В жерновах житейских - страница 16
Побои и оскорбления продолжались. Кто знает, чем бы все закончилось, если бы не… Впрочем, все по порядку.
По своему уровню жизнь в Глазовке, как и в большинстве российских деревень, была далека от идеала. Это итальянцы и немцы, турки и китайцы по уграм жарят яичницу на русском газе. А сами русские раздувают допотопные печки, глотают тоннами пыль и сажу, лишь бы не замерзнуть лютой зимой. А еще русские сжигают в печках «легкие планеты» – собственные леса. И глазовские крестьяне не исключение. Каждую осень собирались они и коллективно отправлялись в лес по дрова.
Третий день подряд Виктор Сизов вместе со всеми ездил на своем стареньком ДТ-75 на заготовки.
То утро было четвертым. В предыдущие дни возвращался он поздно вечером, как всегда, пьян. Самое время подкалымить!
Жена молча собирала ему сумки с харчами и принималась за домашние хлопоты, даже не замечая, когда муж покидает дом. Честно говоря, ей это было безразлично. Она уже давно мечтала о разводе. Однажды даже заикнулась. Тогда Витька избил ее. Запинаясь от злости, орал: «Я тебе покажу развод, сучка! Еще раз пикнешь – убью! Чтоб никому не досталась…».
И она знала, чувствовала, что он способен на все. Сколько унижений!
«Господи! Что же будет, когда подрастет и станет все понимать ребенок? Сколько стыда!» – затравленно думала она. Внутри что-то изменилось.

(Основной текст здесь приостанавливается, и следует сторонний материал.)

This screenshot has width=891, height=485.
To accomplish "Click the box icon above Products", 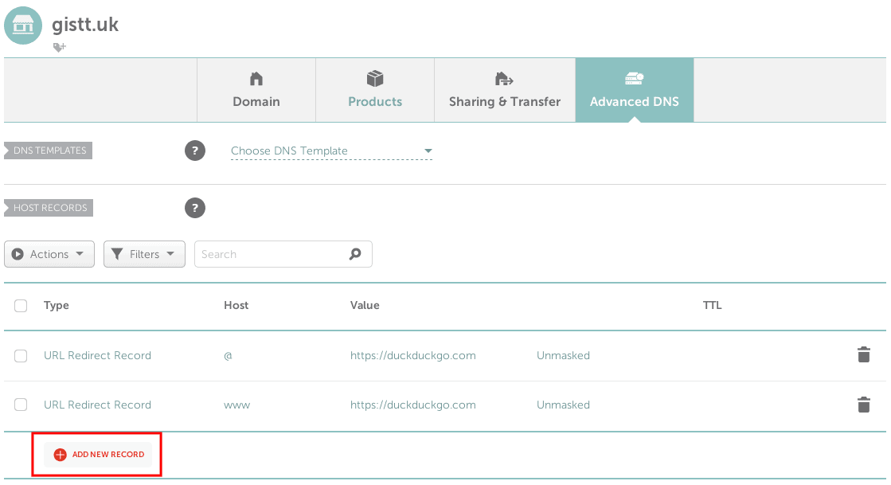I will tap(374, 79).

Она даже одеваться стала во все темное. Под стать посещавшим ее мыслям. От жизнерадостной красавицы с золотыми волосами осталась лишь унылая серая тень. А было ей всего двадцать лет!
Наверное, поэтому, когда вечером друзья мужа сообщили о том, что того придавило деревом, она не плакала. Даже нисколечко не расстроилась. Когда ушли мужики, еще долго сидела на крылечке, о чем-то думала. Очнулась только от плача ребенка. Быстро метнулась в комнату. На ходу перекрестилась: «Господи! Грех-то какой! Нельзя такого желать, а то Господь накажет!» Уже несколько месяцев она изучала Евангелие. Потеряв надежду и веру в людей, пыталась найти поддержки и совета в мудрой книге.

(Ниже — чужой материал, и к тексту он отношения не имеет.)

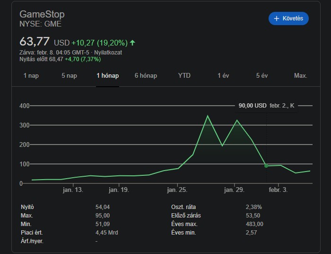Open the Nyilatkozat disclaimer link
Screen dimensions: 331x254
point(108,53)
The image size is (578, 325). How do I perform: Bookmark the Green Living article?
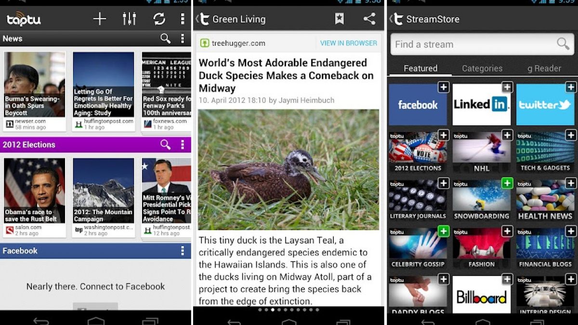point(340,19)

Витька скончался по дороге в больницу.
Хоронили через день на местном кладбище. Людей пришло мало. Никто не любил скрытного, злобного алкаша Сизова. Плакала только мать.
А она, одетая во все черное, стояла молча. В голову почему-то лезло только плохое. А хорошего-то и не было! Понимала, что нужно заплакать, но не могла. Только лишний раз перекрестилась. А когда настала минута последнего прощания, еле-еле усилием воли нагнулась и едва коснулась губами венчика. Хотелось отвернуться и сплюнуть! «Господи, прости Господи!» Все кончено. Она – вдова.

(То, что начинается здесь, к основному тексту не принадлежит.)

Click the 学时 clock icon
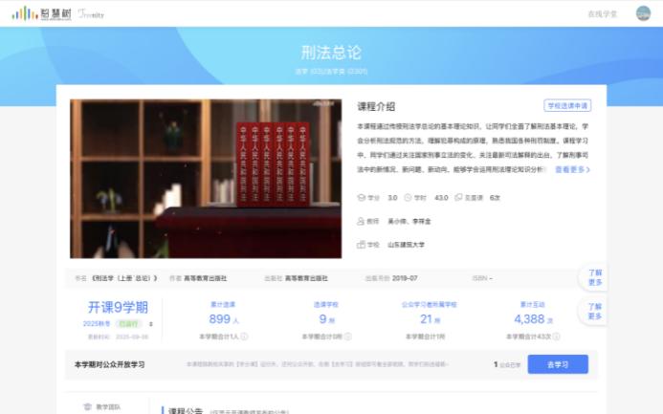Viewport: 663px width, 414px height. (x=409, y=198)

После похорон свекровь несколько месяцев ночевала у них. Уходя, сказала, что жить с внучкой они могут спокойно. Никто выгонять не собирается. Вообще, Людмила Прокофьевна была редкой доброты человеком, не чаяла души в невестке и, само собой, во внучке. Она никогда не оставляла их в трудную минуту. А в деревне жить одной без мужа это тяжелейшее испытание.
Помогали еще и братья с сестрами. И покатились года.
Маринка подросла и пошла в школу. Хлопот прибавилось. Так за повседневной суетой и проходила ее молодость.
Много раз к ней сватались женихи. Всем отказывала. Самой казалось, что душа сделалась ледяной и бесчувственной, уже неспособной кого-то полюбить. А просто так – не хотелось. Да и побаивалась она мужчин.
После гибели Виктора уже шел одиннадцатый год, а она все жила вдовой. И близко никого не подпускала. Создала свой мир и жила в нем тихо и спокойно. Работала дояркой да возилась с домашним хозяйством, воспитывала дочь.